**INPUT**.

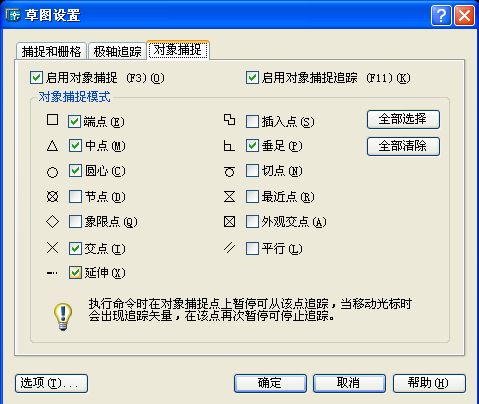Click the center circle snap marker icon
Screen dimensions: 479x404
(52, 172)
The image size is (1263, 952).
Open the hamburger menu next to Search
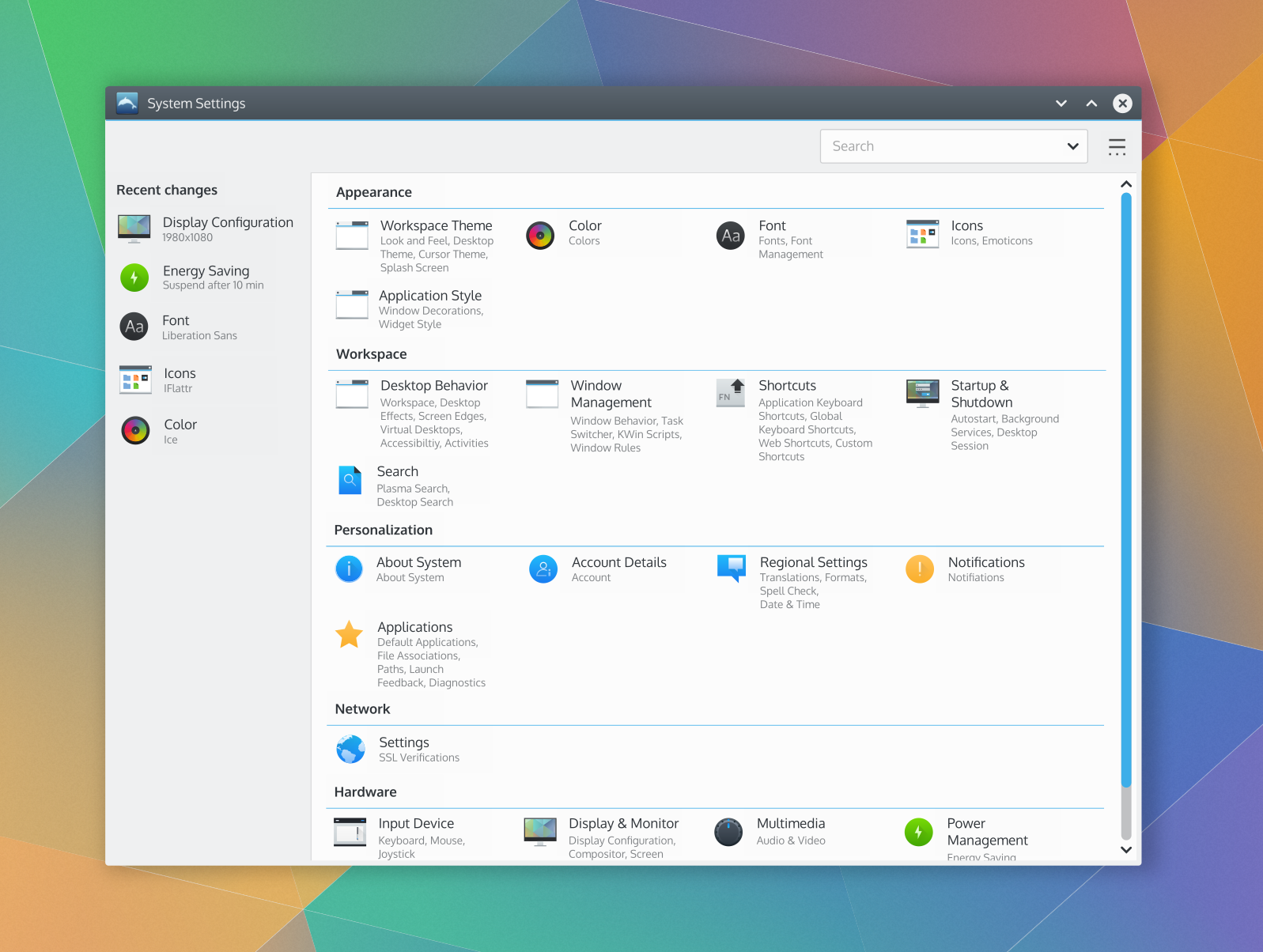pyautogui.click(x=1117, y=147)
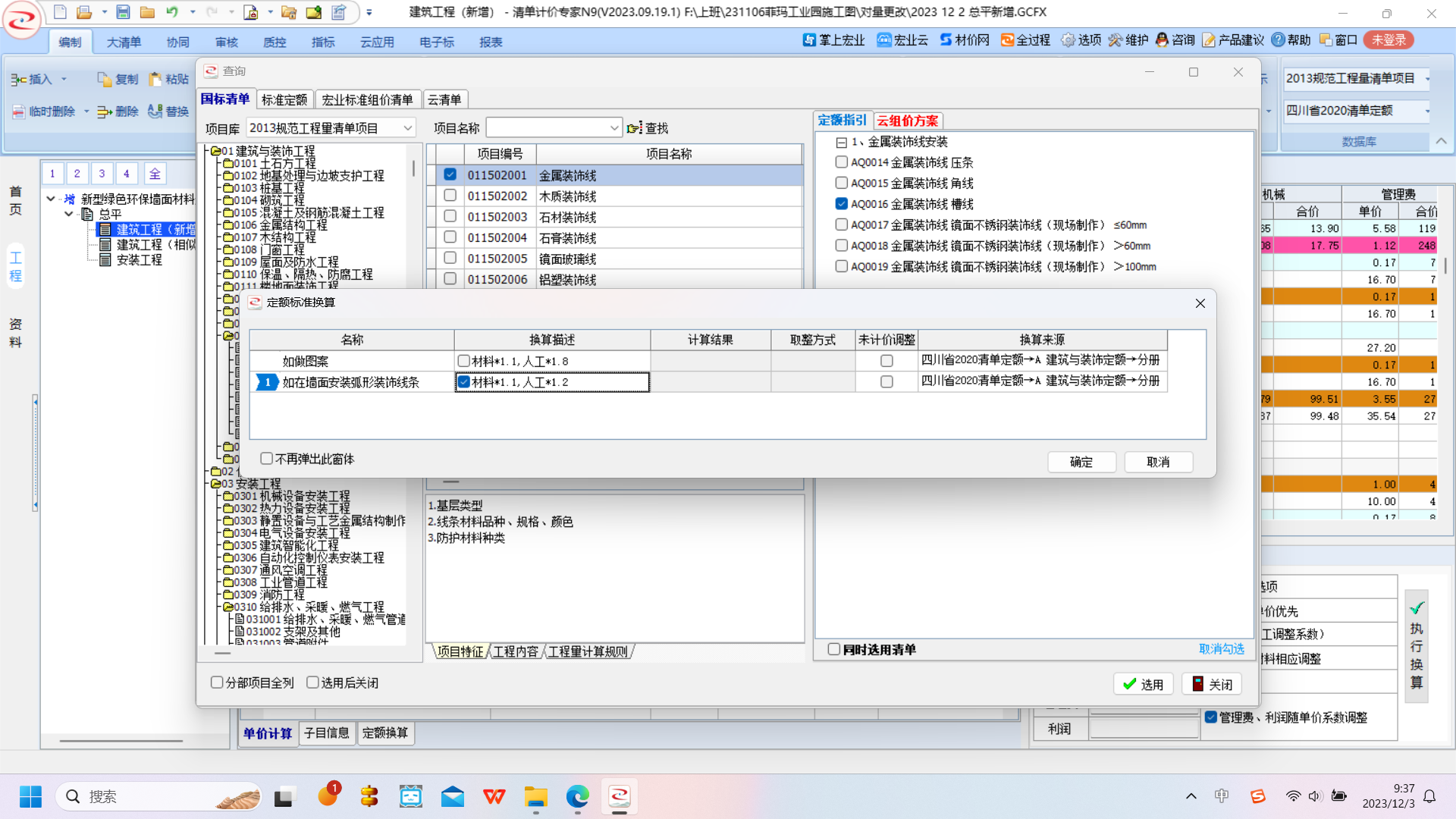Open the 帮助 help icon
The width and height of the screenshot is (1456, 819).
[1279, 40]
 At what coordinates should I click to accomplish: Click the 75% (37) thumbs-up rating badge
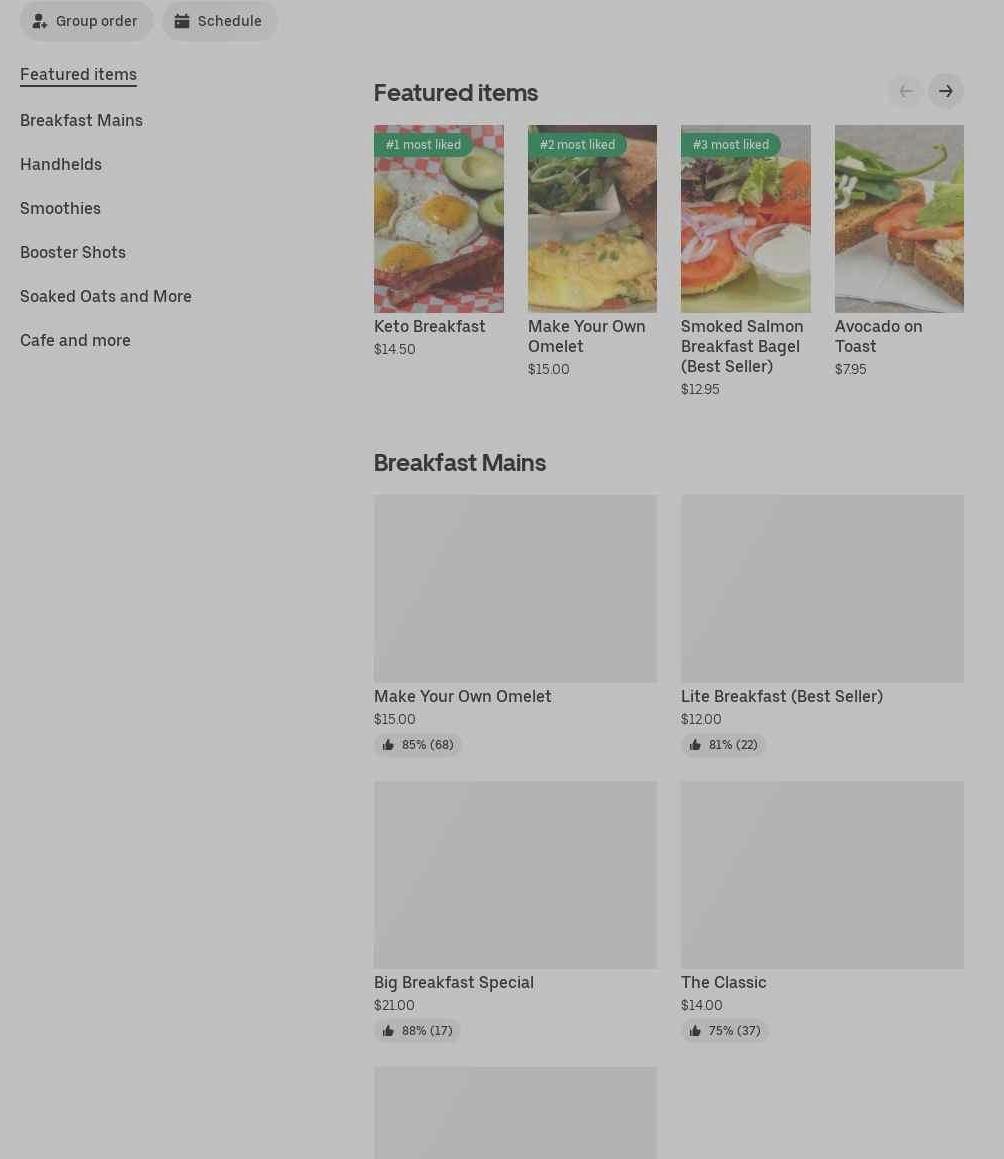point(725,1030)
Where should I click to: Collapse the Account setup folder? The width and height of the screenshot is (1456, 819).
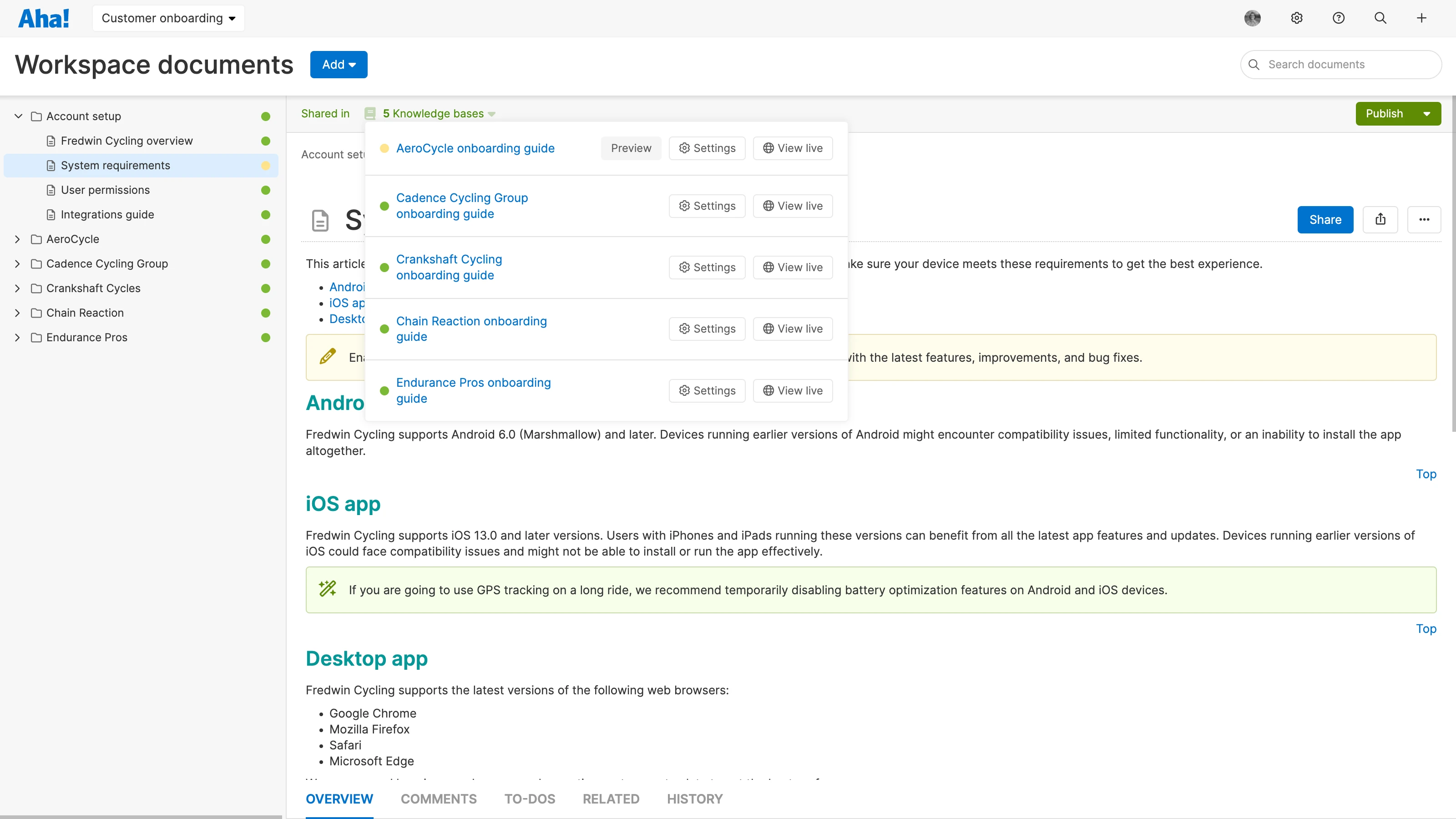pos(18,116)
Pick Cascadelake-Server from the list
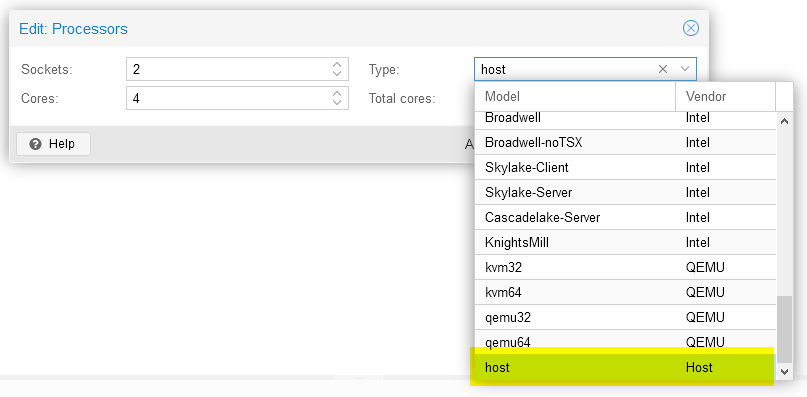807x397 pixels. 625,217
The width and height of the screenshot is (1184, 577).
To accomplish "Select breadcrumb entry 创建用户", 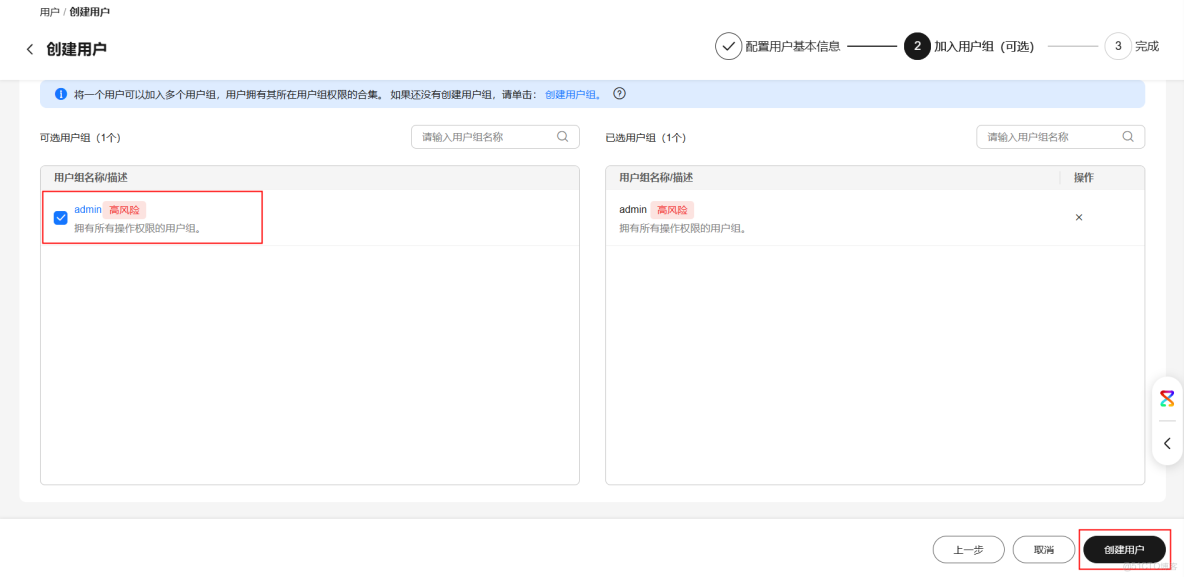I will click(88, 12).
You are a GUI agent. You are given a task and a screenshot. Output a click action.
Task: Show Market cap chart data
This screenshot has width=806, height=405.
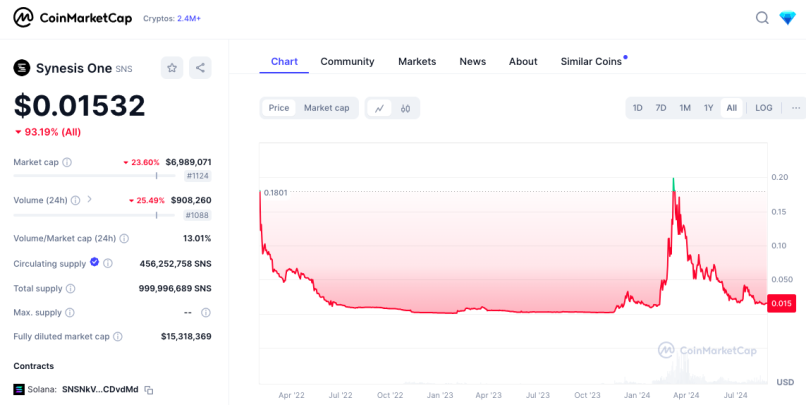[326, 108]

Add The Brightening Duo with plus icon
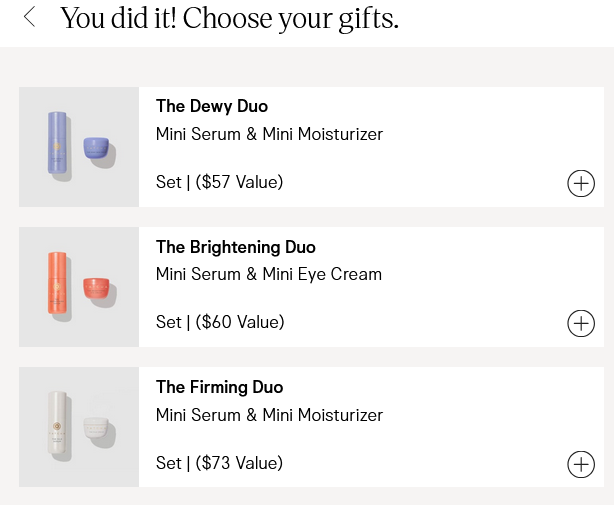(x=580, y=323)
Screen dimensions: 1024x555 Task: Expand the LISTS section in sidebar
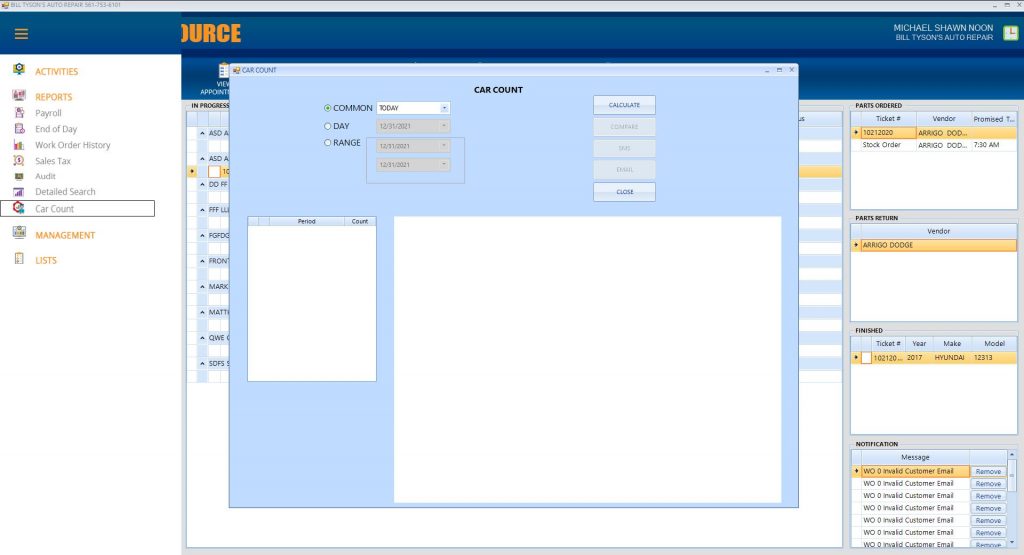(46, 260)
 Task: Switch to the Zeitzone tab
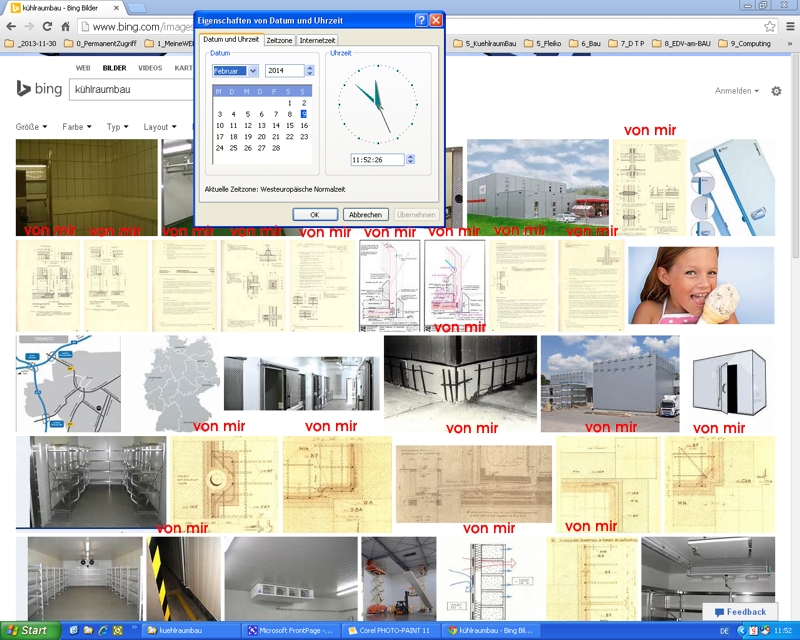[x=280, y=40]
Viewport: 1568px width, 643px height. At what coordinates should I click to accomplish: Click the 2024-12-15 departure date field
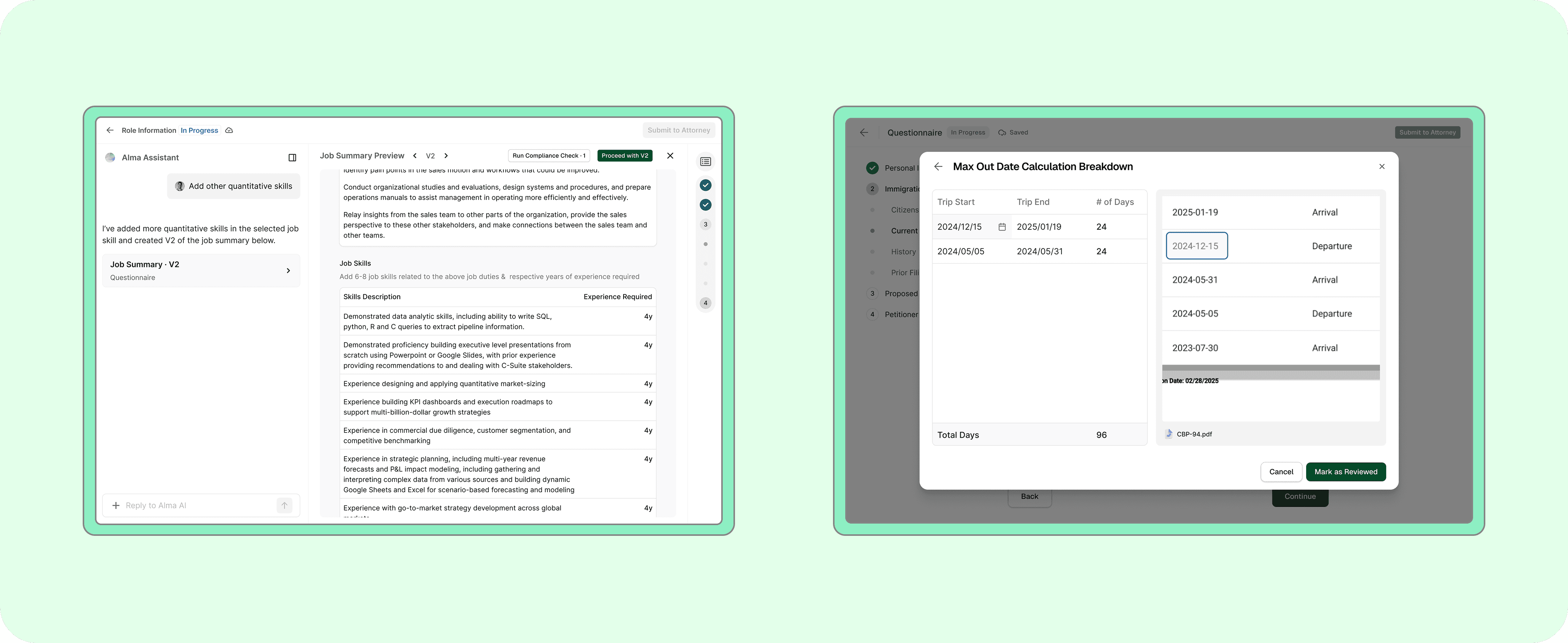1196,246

**WHAT TO DO**.
Starting with the line that contains "Add The Brightening Duo with plus icon" and going on through the end of the items, write each line as a string in a JSON list, one string per line, skipping blank lines and leaving out the pictures.

**EXERCISE OUTPUT**.
[
  "Add The Brightening Duo with plus icon",
  "(x=580, y=323)",
  "Screen dimensions: 1024x555 Task: Expand the LISTS section in sidebar",
  "(46, 260)",
  " Task: Switch to the Zeitzone tab",
  "[x=280, y=40]",
  "Viewport: 1568px width, 643px height. At what coordinates should I click to accomplish: Click the 2024-12-15 departure date field",
  "1196,246"
]